For any released prisoner, regardless of guilt or innocence, the transition from jail to freedom is difficult. Ex-prisoners must re-adapt to the demands and social norms of every day life, all while dealing with the stigma that having been incarcerated brings. Yet, while many prisoners who are released on parole or at the expiration of their sentence have access to social workers, parole officers, halfway houses, and other services designed to guide them through this difficult transition, prisoners who are found innocent and exonerated are not eligible for these services. Keith Findley of the Wisconsin Innocence Project, in regards to the case of Forest Shomberg, who was exonerated in 2009 without access to any transitional services, sums up the issue nicely—
“If you’re guilty of a crime, you get more support from the state when you’re released than if you’re innocent.”

### DATA SHOWN
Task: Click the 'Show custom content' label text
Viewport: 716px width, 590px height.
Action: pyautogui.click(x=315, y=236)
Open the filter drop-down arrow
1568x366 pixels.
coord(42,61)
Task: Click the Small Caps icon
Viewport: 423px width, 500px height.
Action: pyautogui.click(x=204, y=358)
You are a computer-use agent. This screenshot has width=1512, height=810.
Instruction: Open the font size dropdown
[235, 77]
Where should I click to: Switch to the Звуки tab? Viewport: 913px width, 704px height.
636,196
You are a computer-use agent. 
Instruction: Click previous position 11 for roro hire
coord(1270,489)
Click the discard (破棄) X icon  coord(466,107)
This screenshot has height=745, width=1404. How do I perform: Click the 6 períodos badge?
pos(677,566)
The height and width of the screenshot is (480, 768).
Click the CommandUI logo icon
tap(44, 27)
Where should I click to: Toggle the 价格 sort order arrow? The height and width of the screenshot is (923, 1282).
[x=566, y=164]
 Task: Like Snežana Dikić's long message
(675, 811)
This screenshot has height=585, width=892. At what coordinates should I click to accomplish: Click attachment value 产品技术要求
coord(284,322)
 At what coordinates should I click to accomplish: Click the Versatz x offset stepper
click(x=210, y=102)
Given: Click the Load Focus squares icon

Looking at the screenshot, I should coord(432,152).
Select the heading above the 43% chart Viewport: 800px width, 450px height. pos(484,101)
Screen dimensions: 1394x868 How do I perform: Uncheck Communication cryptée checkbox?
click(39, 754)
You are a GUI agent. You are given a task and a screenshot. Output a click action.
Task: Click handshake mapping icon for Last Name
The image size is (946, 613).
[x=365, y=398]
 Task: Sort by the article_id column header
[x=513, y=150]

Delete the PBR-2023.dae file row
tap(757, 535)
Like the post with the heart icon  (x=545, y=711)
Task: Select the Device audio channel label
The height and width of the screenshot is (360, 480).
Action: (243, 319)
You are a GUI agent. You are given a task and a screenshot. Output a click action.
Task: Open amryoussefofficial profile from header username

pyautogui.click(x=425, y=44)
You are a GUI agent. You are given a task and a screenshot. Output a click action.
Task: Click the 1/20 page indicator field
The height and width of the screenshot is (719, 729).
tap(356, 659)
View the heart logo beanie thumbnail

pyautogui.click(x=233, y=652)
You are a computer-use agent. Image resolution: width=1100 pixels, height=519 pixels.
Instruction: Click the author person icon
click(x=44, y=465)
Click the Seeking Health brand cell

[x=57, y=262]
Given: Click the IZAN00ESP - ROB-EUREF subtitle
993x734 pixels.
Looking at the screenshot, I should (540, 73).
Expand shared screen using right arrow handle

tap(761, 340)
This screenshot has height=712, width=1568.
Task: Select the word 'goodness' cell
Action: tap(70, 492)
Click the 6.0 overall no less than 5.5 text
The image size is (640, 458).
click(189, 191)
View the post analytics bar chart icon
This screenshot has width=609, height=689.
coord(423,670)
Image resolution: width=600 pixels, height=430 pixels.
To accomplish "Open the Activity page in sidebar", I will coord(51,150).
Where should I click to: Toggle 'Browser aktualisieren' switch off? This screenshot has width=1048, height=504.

### WORK TO COMPLETE
Summarize the passage above on prisoners leaving jail in two sentences.

### THE RESPONSE
Every released prisoner, guilty or innocent, faces a difficult transition to freedom, having to re-adapt to everyday life while dealing with the stigma of incarceration. Prisoners released on parole or at the end of their sentence often have access to social workers, parole officers, halfway houses and other transitional services, but exonerated prisoners are not eligible for them, a gap Keith Findley of the Wisconsin Innocence Project summed up by saying the guilty get more state support on release than the innocent.